You may re call—that is, a) if I ever explained it upfront in the first place, and b) you go back with me here to the beginning, that doing this series Cancer Funnies was the last thing I wanted to do, that blogging about cancer and other ailments has become a veritable cottage industry, albeit a nonpaying one.
And who wants to read a self-serving, self-indulgent blog about someone’s life-threatening illness anyway?
But then I came up with the title Cancer Funnies and laughed out loud at my sense of irony and offbeat cleverness. If nothing else, I figured, I’d amuse myself, and besides, the title was too good to let go of, even though in retrospect, now, I most obviously should have.
I mean, cancer isn’t particularly funny to being with, and neither am I. Hence neither is Cancer Funnies.

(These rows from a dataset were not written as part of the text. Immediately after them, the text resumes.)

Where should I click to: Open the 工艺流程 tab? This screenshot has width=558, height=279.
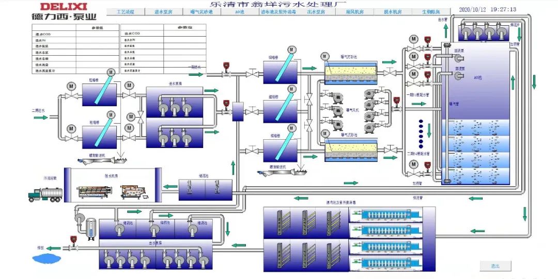point(125,11)
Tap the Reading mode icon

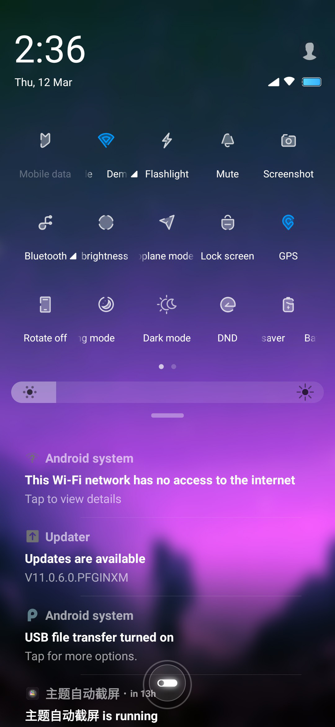tap(106, 304)
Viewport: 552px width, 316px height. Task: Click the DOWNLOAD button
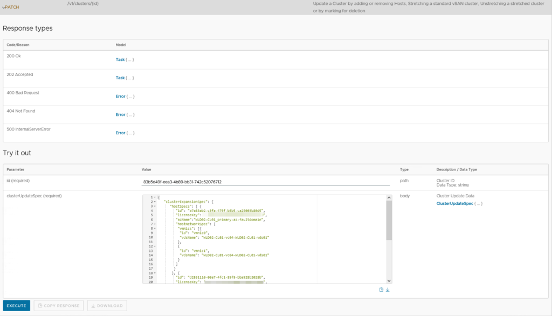(107, 306)
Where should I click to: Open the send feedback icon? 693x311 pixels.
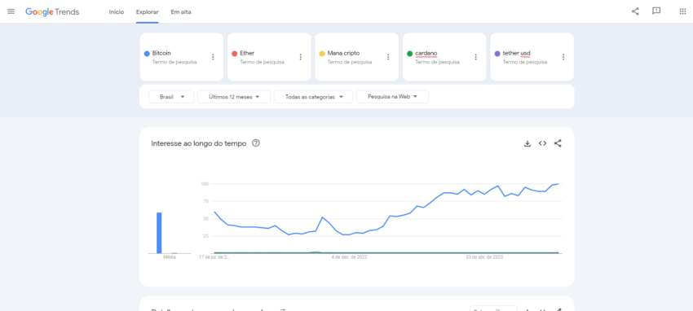pos(656,11)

This hit home hard last Thursday night at The Beacon Theater, when I left an early set by the legendary Standells to get there on time for the Ledisi show and ran into a friend in the lobby, a “cancer survivor,” she would say, whereas at this point, I remain a “cancer sufferer.”

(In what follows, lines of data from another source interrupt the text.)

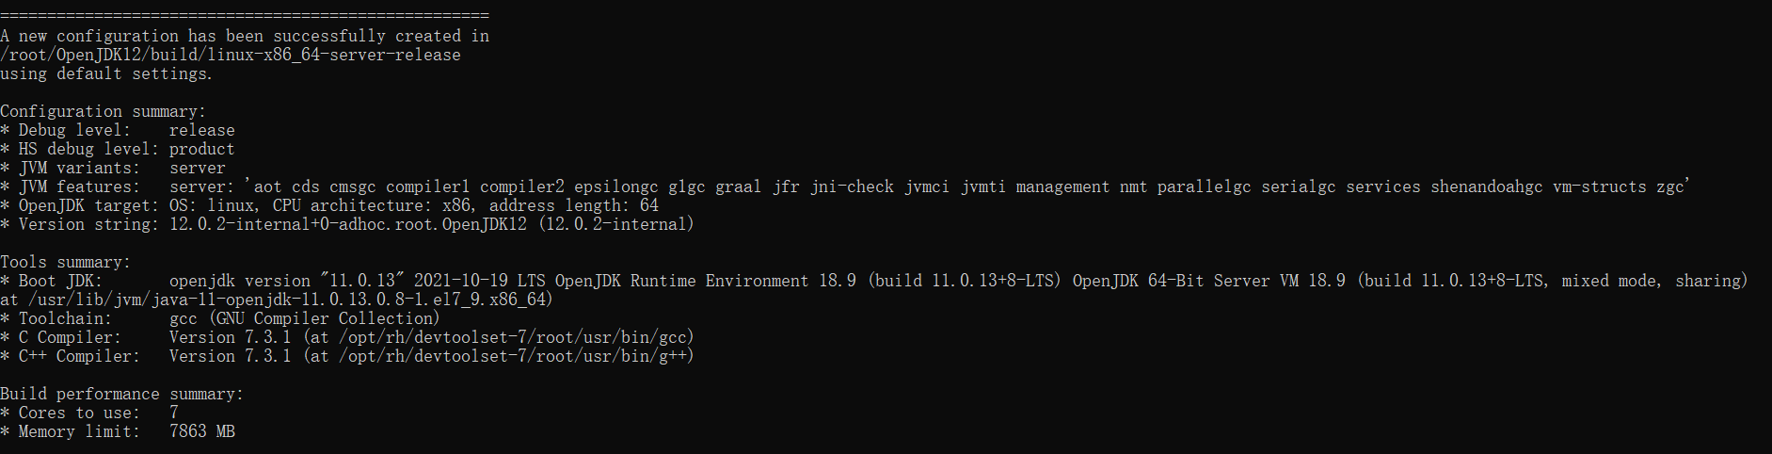This screenshot has height=454, width=1772.
Task: Click the "Configuration summary:" heading
Action: click(x=103, y=111)
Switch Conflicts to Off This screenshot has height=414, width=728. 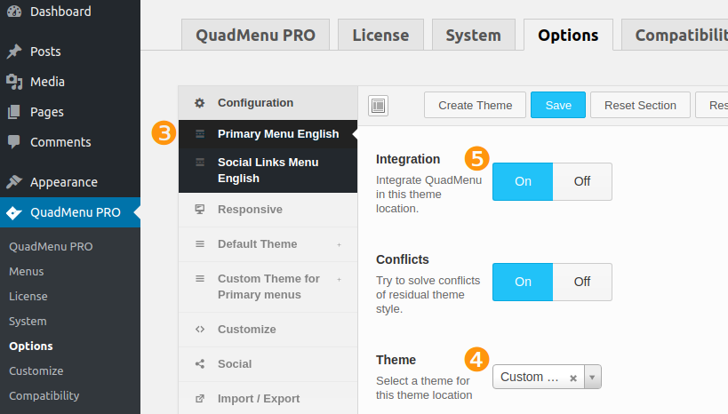[x=582, y=282]
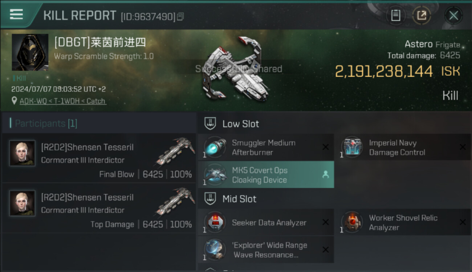Select the Worker Shovel Relic Analyzer icon
Viewport: 472px width, 272px height.
click(352, 222)
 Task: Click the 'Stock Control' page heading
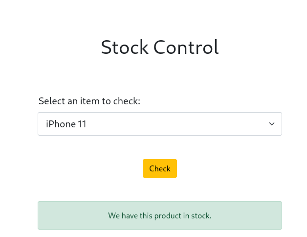tap(159, 47)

An old friend, she’s one of the few people who know I have cancer, even though I’ve written about it extensively and pretty much tell everyone who wants me to work for free that I’m too ill to do it. Which tells you, a) that nobody reads this blog, and b) nobody is much interested that I’m too ill to work for free.
I’ll say this for her: She’s the exact opposite from me. Bubbly, upbeat, positive. She asked how I was doing and I honestly told her.

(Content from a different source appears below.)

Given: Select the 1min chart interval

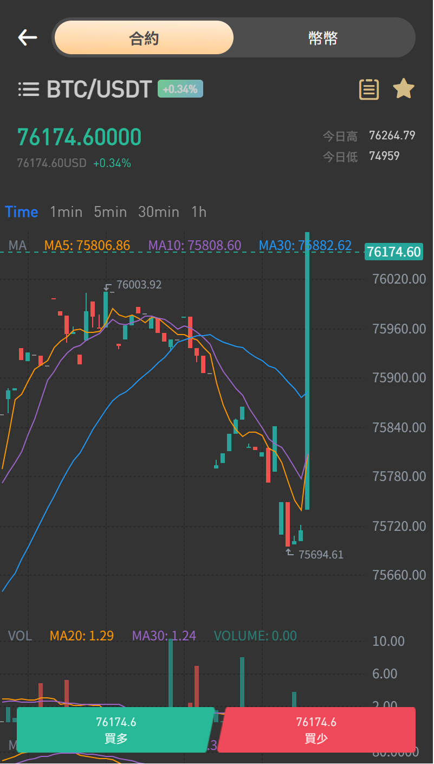Looking at the screenshot, I should pos(66,212).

“You wuss,” she chided. “You didn’t have chemo. You only had radiation. I had chemo, twice!”
Well excuse me for livin’, Sister. At least, I waited the fuck long enough for it to metastasize before having a biopsy. Shit, I could have stayed at The Standells. Not only were they great, I left before they got to “Dirty Water.”
I winced and walked away—and then into the theater to catch the end of Robert Glasper opening set. As bad luck would have it, she was seated at the other end of the same row, as I found out at intermission. And while I may write Cancer Funnies, she sensed correctly that I didn’t have much of a Cancer Humor and came over to apologize for making light of my radiation.
She tried, too, to engage me in some kind of private cancer patient secret society, which of course I neither feel nor identify with.
“We’re cancer survivors!” she proclaimed, trying to cheer me on. You and me against the world, to borrow from Helen Reddy.
“Not me, baby. I’m the original zombie: I drink your blood. I eat your skin.”
Dear Ledisi, maybe the most wonderful, bubbly, upbeat and positive artist ever.
She spotted me in the crowd and gave me a shoutout, and after the show she asked how I was. I shrugged and didn’t say anything.
If I do say anything, I say, “Old Man’s Disease.” Of course, that could be interpreted to mean something other than prostate cancer.
As my late father used to say, nearing the end: “Pneumonia is an old man’s best friend.”